Mutual Fund Double Whammy
By Pinyo • Oct 24th, 2007 • Category: Investing, TaxesI just got hammered by a mutual fund double whammy. Since I bought my SSgA Tuckerman Active REIT (SSREX), it lost nearly 6%, then the fund distributed $2.9418 per share last Friday. The end result? The fund is now down almost 20% and I will have to pay capital gains tax on the distribution! Overall, I should have been more careful about having mutual funds in my non-tax sheltered account.

Photo from Wikipedia
What is a mutual fund double whammy?
A mutual fund double whammy occurs when:
- The investor is losing money, because the mutual fund price dropped below the original purchase price (this is the first whammy).
- The mutual fund then distributes its capital gains, and the investor has to pay capital gains tax on the distribution (this is the double whammy).
What am I doing about it?
- I decided to cut my losses early and sold SSREX.
- I used the money to buy Vanguard REIT Index ETF (VNQ) and Vanguard Pacific Stock ETF (VPL)
These changes helped me accomplishes several things:
- Capture the 20% loss from SSREX, which I can use as a tax write off against other capital gains, including the distribution.
- Reduce my real estate exposure from 15% to 8.5%, which I think is more reasonable.
- Increase my international equity exposure from 18% to 26%, specifically adding exposure to the Japan and other emerging Asian markets.
- Reduce my overall portfolio expense ratio from 0.73% to 0.66% (expenses can kill long-term portfolio performance).
Overall, I didn’t think the loss was a big deal, and believe that the changes will make my portfolio more tax-efficient and diversified.
You can track this particular portfolio at my Covestor page.
Carnivals:
- This article was featured in the Festival of Stocks hosted by Financial Alchemist.

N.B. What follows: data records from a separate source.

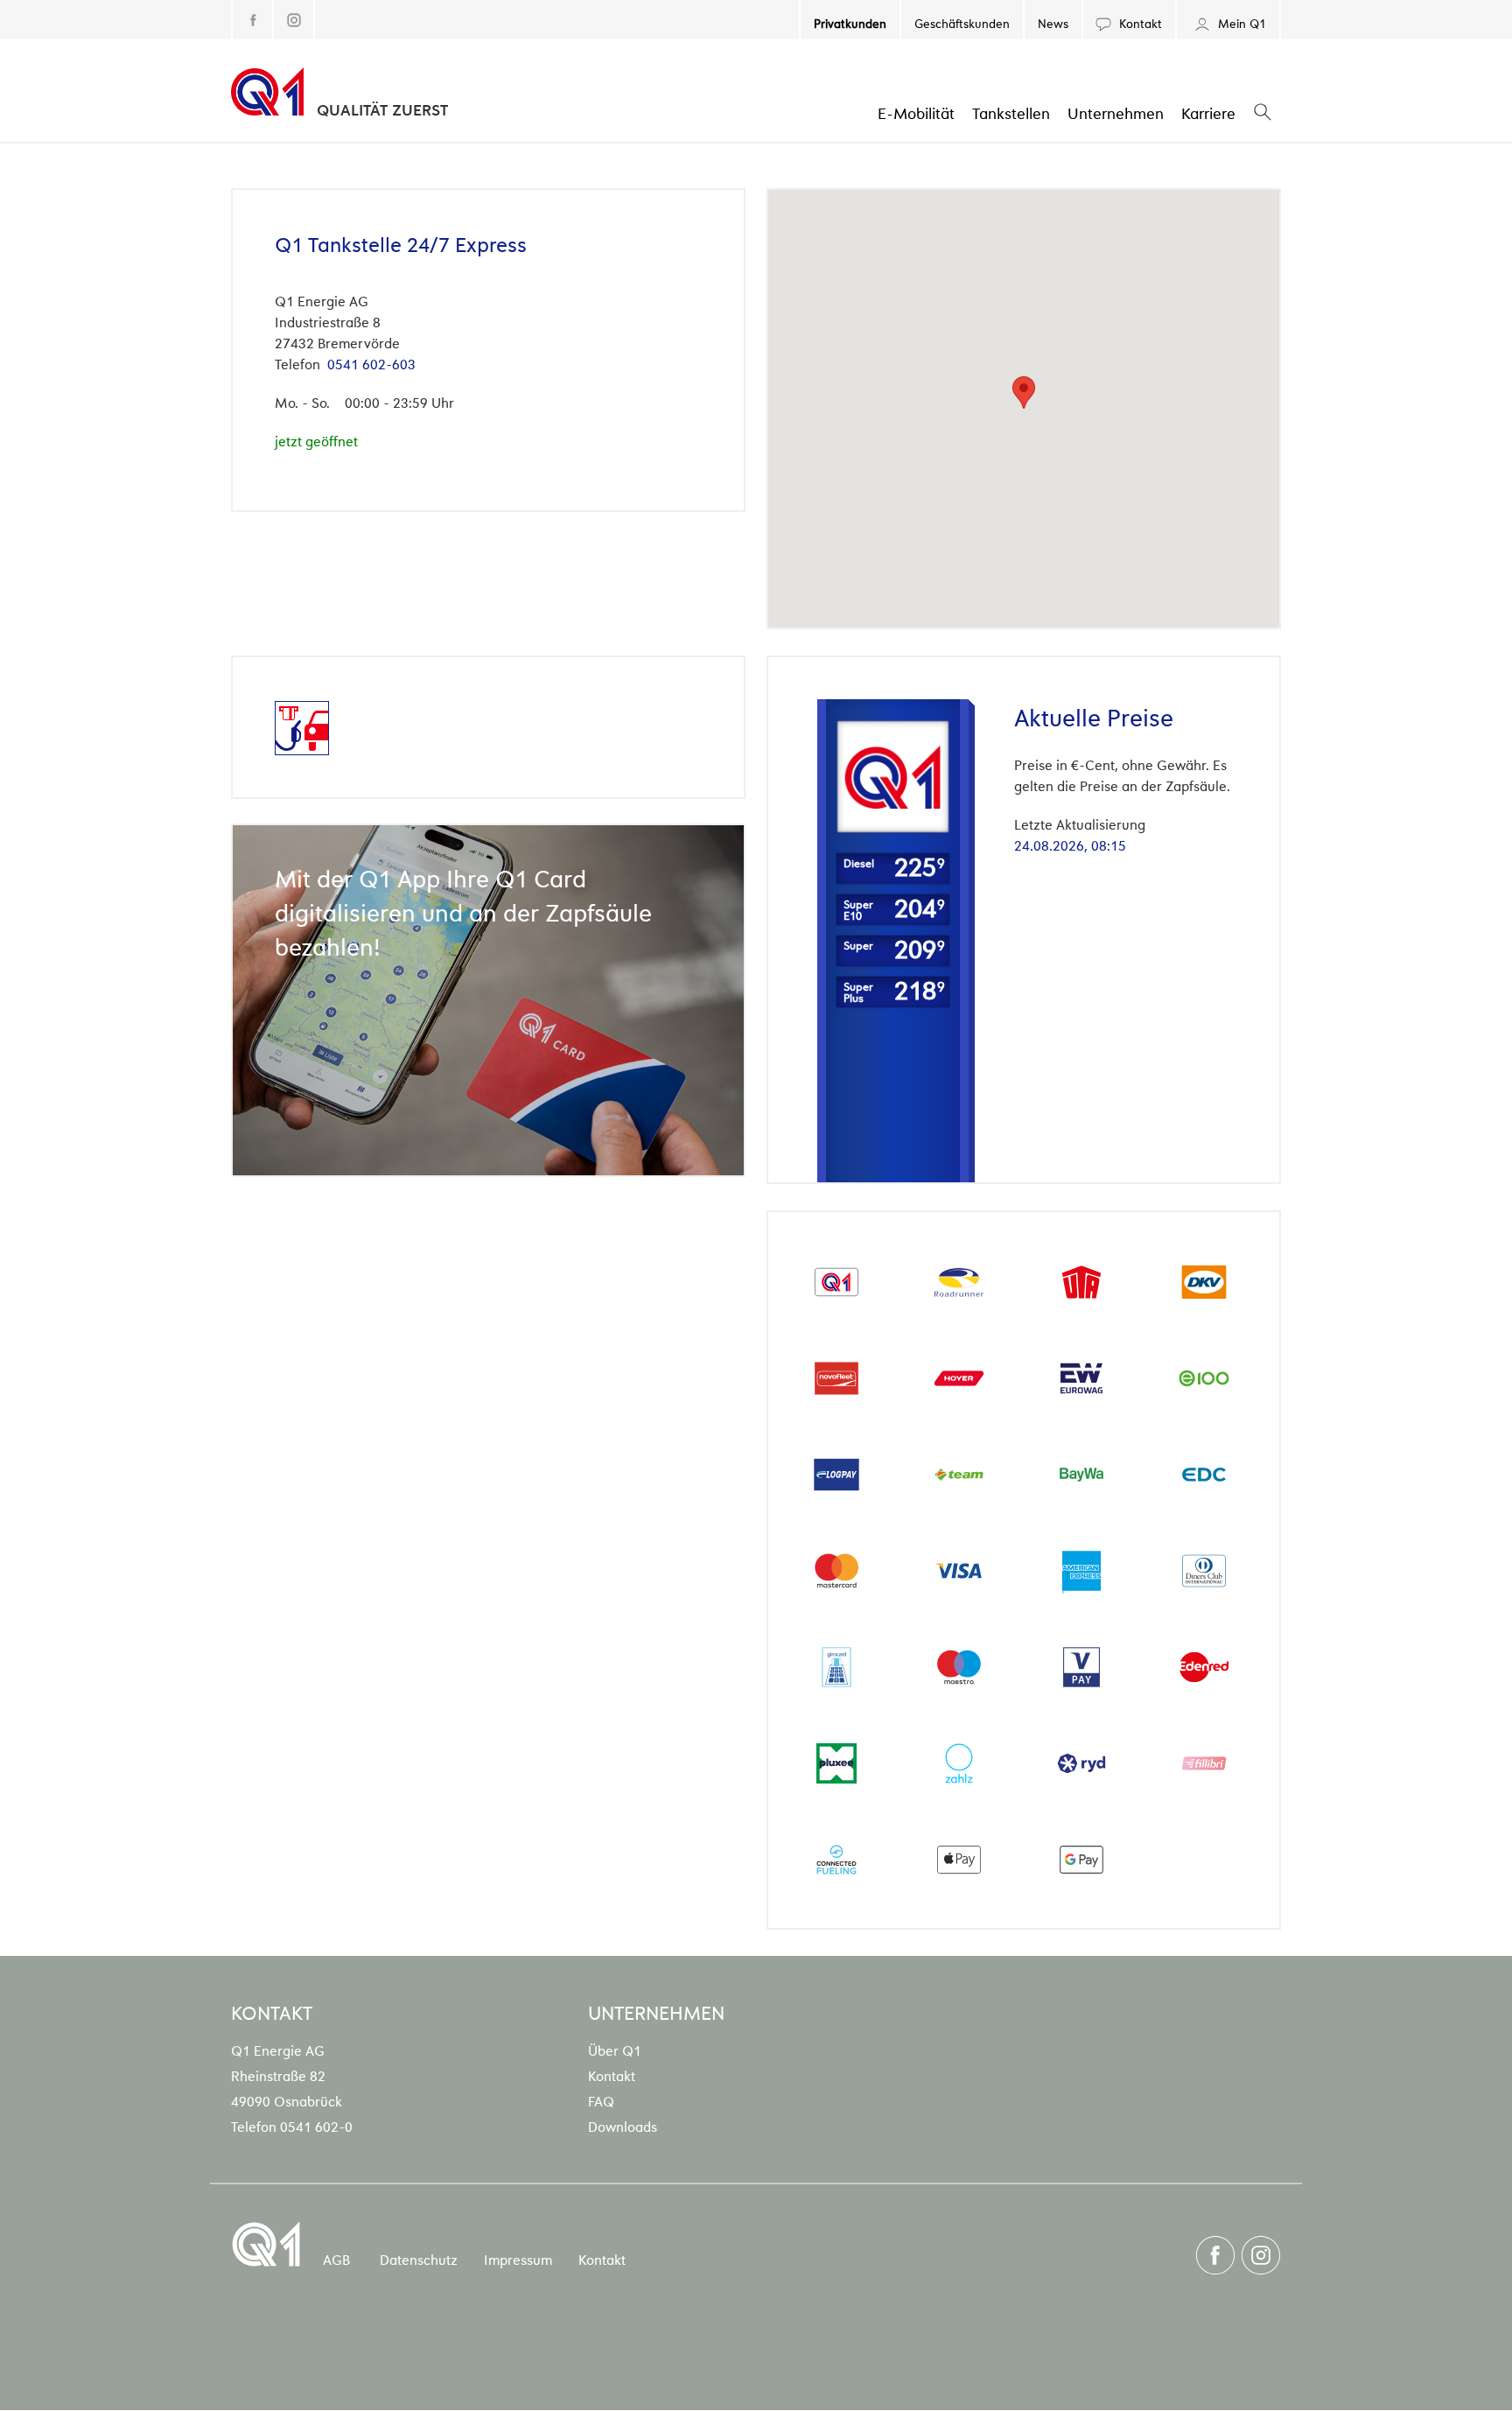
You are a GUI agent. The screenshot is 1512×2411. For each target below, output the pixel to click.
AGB (336, 2258)
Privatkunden (850, 22)
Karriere (1208, 112)
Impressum (518, 2258)
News (1053, 22)
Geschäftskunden (962, 22)
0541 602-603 (371, 363)
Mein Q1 (1240, 22)
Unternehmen (1116, 112)
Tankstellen (1011, 112)
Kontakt (1139, 22)
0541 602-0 (316, 2125)
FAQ (601, 2100)
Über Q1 (614, 2049)
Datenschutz (419, 2258)
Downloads (622, 2125)
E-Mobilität (916, 112)
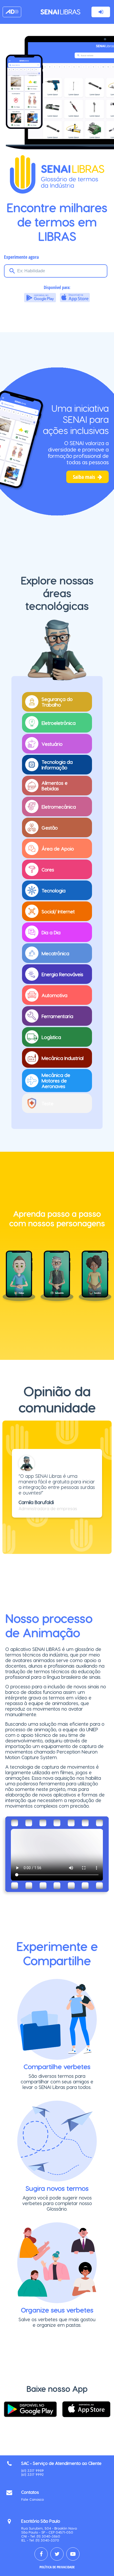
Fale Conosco (32, 2499)
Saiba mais (87, 476)
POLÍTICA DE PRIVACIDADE (57, 2567)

For more information please visit the Festival of Stocks.











Yikes…that is a scary drop on the chart…ahem..my recommendation..
Asia funds, Asia fund, Asia funds
-Raymond
With all due respect to Raymond, diversify, diversify. Asia funds make up about 15% of my portfolio, but I wouldn’t expose myself heavily to them any more than I would heavily expose myself to the US equity market. Diversification and low fees are the best ways to minimize risk and maximize long-term returns. Dump anything with high fees - I did it a few years ago. Painful in the short term but worth it now.
Great moves - I’d argue that you had a triple whammy if you include the higher expenses of the mutual fund which will end up being the biggest cost over time.
Excellent site.
Mike
@Raymond - I found that many international funds invest very little in Japan and Asian markets. Based on another comment, I chose an Asian fund specifically this time.
@Brip Blap - I agree. I try to limit my investment to no more than 20% in any particular thing. I still have room for improvement though.
@FourPillars - I sounds like a good plan, I hope it does work out. Anyway, reducing cost should work out better regardless. Now I wish I have the courage to get out of my old mutual funds; I am afraid of capital gains though.
Good choice Pinyo, the sign of a good investor is knowing when to cut and run so that you can reinvest elsewhere.